The details of its production are obscure. Coverdale met Tyndale in Hamburg, Germany in 1529, and is said to have assisted him in the translation of the Pentateuch. His own work was done under the patronage of Oliver Cromwell, who was anxious for the publication of an English Bible; and it was no doubt forwarded by the action of Convocation, which, under Archbishop Cranmer's leading, had petitioned in 1534 for the undertaking of such a work.

Coverdale's Bible was probably printed by Froschover in Zurich, Switzerland and was published at the end of 1535, with a dedication to Henry VIII. By this time, the conditions were more favorable to a Protestant Bible than they had been in 1525. Henry had finally broken with the Pope and had committed himself to the principle of an English Bible. Coverdale's work was accordingly tolerated by authority, and when the second edition of it appeared in 1537 (printed by an English printer, Nycolson of Southwark), it bore on its title-page the words, "Set forth with the King's most gracious license." In licensing Coverdale's translation, King Henry probably did not know how far he was sanctioning the work of Tyndale, which he had previously condemned.

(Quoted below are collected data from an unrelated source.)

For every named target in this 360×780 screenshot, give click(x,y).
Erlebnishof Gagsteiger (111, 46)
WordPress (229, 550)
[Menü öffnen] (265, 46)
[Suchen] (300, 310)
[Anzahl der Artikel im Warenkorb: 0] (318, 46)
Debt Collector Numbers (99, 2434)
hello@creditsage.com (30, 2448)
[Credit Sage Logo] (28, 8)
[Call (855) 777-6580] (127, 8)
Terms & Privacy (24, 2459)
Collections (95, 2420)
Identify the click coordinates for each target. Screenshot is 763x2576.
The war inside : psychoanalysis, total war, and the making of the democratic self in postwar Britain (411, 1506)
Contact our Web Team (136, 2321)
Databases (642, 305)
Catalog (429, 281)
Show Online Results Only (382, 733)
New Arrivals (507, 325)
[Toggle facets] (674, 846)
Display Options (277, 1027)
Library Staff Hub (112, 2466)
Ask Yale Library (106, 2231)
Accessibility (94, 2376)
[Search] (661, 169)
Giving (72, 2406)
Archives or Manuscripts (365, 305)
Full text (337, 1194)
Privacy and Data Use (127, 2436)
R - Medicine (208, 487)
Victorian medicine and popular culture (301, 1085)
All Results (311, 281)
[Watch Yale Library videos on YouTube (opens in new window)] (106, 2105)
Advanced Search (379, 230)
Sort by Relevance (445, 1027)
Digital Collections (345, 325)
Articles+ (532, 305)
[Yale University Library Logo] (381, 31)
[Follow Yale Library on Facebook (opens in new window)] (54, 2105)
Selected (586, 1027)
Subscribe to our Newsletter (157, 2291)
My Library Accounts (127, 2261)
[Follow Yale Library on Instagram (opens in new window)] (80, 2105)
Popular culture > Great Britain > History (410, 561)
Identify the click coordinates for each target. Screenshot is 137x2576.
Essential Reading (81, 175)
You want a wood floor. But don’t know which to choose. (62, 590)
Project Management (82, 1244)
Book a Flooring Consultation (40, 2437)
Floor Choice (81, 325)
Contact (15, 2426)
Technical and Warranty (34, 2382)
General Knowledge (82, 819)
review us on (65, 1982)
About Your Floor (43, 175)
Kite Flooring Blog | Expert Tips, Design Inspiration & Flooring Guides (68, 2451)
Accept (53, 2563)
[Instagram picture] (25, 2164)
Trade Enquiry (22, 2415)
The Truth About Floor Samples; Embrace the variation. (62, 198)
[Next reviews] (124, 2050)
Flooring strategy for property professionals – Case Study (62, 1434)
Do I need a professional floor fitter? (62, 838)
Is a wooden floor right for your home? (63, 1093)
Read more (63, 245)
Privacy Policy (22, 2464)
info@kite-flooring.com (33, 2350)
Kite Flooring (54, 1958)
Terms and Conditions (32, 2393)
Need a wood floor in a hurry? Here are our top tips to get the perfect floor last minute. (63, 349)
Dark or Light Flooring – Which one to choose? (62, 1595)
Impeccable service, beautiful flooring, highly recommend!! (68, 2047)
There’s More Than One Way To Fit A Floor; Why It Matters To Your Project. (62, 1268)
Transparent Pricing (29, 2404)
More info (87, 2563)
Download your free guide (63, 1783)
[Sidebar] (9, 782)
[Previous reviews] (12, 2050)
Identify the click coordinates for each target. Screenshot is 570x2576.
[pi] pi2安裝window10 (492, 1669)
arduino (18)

In the New Testament, in particular, Tyndale's version is the basis of Coverdale's, and to a somewhat less extent this is also the case in the Pentateuch and Jonah; but Coverdale revised the work of his predecessor with the help of the Zurich German Bible of Zwingli and others (1524-1529), a Latin version by Pagninus, the Vulgate, and Luther. In his preface, he explicitly disclaims originality as a translator, and there is no sign that he made any noticeable use of the Greek and Hebrew; but he used the available Latin, German, and English versions with judgment. In the parts of the Old Testament which Tyndale had not published he appears to have translated mainly from the Zurich Bible. [Coverdale's Bible of 1535 was reprinted by Bagster, 1838.]

In one respect Coverdale's Bible was groundbreaking, namely, in the arrangement of the books of the. It is to Tyndale's example, no doubt, that the action of Coverdale is due. His Bible is divided into six parts -- (1) Pentateuch; (2) Joshua -- Esther; (3) Job -- "Solomon's Balettes" (i.e. Canticles); (4) Prophets; (5) "Apocrypha, the books and treatises which among the fathers of old are not reckoned to be of like authority with the other books of the Bible, neither are they found in the canon of the Hebrew"; (6) the New Testament. This represents the view generally taken by the Reformers, both in Germany and in England, and so far as concerns the English Bible, Coverdale's example was decisive.